* start Material *

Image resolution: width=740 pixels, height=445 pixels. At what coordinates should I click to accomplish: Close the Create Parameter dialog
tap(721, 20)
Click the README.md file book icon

* end Material *
* start Material *

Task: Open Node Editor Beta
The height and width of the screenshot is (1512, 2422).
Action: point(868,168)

* end Material *

Could you give the material again, starting at the line that contains "Image resolution: width=740" and ending at the line that contains "Click the README.md file book icon", substituting "window" for "dialog" and leaving everything else unchanged?

Image resolution: width=740 pixels, height=445 pixels. At what coordinates should I click to accomplish: Close the Create Parameter window
tap(721, 20)
Click the README.md file book icon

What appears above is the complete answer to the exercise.